%%

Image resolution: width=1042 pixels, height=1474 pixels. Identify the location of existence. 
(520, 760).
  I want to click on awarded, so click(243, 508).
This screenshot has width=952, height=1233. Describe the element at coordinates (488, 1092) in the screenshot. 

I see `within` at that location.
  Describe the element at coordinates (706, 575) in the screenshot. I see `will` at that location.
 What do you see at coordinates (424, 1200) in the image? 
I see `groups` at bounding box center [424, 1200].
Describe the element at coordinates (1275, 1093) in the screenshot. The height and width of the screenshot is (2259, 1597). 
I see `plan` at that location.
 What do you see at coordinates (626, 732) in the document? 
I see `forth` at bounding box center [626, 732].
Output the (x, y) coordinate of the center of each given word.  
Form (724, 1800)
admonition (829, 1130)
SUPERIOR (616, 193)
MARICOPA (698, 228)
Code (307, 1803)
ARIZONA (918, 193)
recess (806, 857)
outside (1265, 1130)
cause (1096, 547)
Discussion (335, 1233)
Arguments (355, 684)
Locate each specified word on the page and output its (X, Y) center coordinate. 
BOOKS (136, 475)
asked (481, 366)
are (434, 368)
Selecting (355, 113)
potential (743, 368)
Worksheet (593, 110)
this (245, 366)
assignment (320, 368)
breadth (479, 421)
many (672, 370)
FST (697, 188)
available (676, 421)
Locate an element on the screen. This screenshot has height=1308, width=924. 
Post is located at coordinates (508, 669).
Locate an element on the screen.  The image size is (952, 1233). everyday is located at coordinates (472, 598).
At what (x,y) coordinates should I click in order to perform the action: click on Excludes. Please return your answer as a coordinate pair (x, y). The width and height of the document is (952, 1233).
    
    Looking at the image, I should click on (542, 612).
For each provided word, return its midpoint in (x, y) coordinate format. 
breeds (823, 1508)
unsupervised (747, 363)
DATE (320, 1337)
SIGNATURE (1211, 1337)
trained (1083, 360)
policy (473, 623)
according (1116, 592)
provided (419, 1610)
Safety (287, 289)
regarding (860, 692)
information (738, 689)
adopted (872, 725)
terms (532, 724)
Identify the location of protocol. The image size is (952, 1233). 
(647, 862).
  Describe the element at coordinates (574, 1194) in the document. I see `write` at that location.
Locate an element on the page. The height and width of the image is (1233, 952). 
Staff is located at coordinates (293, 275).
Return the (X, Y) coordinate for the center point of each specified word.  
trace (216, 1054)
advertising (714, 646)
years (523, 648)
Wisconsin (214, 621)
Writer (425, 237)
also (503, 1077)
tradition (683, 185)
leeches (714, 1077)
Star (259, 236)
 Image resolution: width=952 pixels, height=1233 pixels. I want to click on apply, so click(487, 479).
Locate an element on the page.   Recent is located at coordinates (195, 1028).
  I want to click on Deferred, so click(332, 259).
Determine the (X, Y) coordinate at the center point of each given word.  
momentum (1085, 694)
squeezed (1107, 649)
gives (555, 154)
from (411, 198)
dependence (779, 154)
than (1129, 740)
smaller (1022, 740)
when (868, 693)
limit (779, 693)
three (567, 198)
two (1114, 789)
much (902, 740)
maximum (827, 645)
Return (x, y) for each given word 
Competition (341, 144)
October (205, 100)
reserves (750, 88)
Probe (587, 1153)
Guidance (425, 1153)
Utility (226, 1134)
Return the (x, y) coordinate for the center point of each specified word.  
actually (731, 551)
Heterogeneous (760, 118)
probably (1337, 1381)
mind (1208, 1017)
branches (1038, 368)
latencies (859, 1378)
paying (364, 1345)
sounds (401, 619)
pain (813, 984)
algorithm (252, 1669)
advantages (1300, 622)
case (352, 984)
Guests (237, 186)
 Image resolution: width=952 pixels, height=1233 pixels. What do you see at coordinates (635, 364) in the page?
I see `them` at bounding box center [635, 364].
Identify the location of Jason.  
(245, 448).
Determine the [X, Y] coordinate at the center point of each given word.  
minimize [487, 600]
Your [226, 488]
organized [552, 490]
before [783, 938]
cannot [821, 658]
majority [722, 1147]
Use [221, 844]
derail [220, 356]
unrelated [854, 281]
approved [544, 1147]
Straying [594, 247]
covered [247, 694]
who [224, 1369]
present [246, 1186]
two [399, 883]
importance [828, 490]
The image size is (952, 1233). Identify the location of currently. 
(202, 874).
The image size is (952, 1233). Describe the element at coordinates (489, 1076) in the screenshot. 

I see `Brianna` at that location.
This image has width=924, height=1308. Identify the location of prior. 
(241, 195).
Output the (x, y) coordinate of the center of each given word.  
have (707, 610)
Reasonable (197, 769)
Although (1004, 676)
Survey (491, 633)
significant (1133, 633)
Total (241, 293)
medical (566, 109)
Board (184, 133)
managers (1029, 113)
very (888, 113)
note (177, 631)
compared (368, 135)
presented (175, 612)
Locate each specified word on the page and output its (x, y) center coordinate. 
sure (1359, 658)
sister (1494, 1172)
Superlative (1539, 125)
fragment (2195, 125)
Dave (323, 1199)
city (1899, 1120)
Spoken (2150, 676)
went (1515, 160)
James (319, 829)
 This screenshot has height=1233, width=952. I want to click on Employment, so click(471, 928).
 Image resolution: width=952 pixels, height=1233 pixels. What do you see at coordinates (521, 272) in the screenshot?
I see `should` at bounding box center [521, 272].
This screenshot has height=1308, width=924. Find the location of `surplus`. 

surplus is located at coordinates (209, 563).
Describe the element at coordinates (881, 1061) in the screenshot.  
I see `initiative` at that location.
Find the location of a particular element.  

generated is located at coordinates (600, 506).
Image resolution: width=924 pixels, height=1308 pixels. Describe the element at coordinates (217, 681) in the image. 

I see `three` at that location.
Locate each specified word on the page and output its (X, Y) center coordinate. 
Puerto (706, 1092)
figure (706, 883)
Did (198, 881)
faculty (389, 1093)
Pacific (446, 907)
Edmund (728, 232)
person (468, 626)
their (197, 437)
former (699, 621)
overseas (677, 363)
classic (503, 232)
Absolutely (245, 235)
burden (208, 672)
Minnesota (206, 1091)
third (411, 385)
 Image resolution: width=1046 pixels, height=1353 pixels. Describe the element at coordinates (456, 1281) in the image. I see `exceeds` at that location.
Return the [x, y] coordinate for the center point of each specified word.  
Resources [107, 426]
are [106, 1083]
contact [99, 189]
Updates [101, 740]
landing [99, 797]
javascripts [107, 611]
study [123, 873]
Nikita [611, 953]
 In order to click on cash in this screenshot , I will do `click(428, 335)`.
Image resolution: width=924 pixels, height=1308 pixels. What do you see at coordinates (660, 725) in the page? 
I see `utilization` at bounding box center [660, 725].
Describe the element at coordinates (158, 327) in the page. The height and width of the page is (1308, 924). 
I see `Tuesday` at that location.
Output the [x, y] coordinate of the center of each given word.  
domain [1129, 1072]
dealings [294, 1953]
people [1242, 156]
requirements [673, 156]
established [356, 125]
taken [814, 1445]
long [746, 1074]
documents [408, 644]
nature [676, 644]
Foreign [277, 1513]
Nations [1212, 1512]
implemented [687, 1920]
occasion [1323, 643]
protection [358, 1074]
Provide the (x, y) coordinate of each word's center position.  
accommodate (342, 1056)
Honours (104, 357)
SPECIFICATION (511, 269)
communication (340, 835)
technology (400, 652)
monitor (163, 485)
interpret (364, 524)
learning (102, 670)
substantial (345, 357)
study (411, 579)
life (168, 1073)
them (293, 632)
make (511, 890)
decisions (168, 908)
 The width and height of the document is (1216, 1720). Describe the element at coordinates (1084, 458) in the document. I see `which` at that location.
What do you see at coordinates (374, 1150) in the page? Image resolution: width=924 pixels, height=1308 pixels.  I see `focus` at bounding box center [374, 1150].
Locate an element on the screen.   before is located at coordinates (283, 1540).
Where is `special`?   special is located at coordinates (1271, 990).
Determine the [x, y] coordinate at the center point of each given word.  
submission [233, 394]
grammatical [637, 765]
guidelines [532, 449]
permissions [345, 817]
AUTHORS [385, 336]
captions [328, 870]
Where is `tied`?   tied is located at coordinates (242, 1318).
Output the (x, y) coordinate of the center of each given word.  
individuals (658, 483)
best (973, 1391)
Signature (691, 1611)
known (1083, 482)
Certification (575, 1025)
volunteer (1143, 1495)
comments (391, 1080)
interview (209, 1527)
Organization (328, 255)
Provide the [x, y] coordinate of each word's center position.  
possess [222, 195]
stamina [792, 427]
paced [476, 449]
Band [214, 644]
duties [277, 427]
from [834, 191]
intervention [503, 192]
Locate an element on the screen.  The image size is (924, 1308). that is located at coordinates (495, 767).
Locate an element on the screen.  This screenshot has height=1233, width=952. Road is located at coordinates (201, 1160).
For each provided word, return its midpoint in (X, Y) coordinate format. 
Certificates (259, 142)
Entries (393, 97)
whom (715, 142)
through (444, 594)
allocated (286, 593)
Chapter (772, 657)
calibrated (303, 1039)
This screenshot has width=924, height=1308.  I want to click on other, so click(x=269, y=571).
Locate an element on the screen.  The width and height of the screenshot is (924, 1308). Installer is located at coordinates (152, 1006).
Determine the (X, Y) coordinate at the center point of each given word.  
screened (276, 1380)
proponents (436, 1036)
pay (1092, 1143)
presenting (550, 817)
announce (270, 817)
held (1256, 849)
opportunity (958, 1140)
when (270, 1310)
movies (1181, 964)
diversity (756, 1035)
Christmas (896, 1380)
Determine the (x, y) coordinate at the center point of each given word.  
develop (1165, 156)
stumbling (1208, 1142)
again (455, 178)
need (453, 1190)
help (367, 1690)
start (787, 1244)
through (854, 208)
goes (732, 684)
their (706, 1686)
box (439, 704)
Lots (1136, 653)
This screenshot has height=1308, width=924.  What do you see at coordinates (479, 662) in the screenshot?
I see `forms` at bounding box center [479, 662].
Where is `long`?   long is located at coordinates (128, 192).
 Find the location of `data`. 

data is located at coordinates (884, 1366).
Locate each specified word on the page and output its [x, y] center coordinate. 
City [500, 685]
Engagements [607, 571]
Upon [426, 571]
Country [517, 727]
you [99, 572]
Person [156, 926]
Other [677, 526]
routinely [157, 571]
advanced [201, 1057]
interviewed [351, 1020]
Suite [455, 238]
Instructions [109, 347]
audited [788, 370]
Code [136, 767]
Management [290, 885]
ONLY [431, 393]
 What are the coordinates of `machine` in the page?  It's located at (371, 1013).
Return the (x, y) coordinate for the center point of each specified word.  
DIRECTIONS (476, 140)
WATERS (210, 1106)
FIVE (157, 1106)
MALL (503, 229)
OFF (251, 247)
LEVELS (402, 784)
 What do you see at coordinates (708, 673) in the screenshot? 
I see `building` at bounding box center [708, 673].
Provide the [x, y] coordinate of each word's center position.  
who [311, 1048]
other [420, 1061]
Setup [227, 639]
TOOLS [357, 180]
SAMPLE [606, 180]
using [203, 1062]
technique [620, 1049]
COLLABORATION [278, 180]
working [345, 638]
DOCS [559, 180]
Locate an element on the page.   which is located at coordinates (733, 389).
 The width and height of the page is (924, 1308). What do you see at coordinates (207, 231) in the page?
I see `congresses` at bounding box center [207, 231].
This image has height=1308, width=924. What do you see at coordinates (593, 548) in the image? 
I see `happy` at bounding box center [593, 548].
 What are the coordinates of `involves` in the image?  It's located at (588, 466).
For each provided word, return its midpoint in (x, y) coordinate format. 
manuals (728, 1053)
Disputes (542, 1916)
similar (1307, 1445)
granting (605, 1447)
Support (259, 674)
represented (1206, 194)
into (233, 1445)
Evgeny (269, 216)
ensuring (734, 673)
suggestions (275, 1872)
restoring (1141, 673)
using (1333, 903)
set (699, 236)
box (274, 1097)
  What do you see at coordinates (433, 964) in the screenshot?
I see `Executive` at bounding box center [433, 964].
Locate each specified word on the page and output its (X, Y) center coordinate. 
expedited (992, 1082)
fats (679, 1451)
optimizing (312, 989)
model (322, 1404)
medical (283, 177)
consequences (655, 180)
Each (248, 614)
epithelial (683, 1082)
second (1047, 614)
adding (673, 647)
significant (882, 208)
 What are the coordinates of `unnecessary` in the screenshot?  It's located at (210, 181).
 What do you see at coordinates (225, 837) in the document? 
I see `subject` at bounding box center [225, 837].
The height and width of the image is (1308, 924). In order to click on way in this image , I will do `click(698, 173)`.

%%

Please arrange the part of the material that opens with the line containing "Utility (226, 1134)" and closes with the line containing "(245, 448).", both included, as a JSON list of strings with one string per line and blank lines left out.

[
  "Utility (226, 1134)",
  "Return the (x, y) coordinate for the center point of each specified word.  ",
  "actually (731, 551)",
  "Heterogeneous (760, 118)",
  "probably (1337, 1381)",
  "mind (1208, 1017)",
  "branches (1038, 368)",
  "latencies (859, 1378)",
  "paying (364, 1345)",
  "sounds (401, 619)",
  "pain (813, 984)",
  "algorithm (252, 1669)",
  "advantages (1300, 622)",
  "case (352, 984)",
  "Guests (237, 186)",
  " Image resolution: width=952 pixels, height=1233 pixels. What do you see at coordinates (635, 364) in the page?",
  "I see `them` at bounding box center [635, 364].",
  "Identify the location of Jason.  ",
  "(245, 448)."
]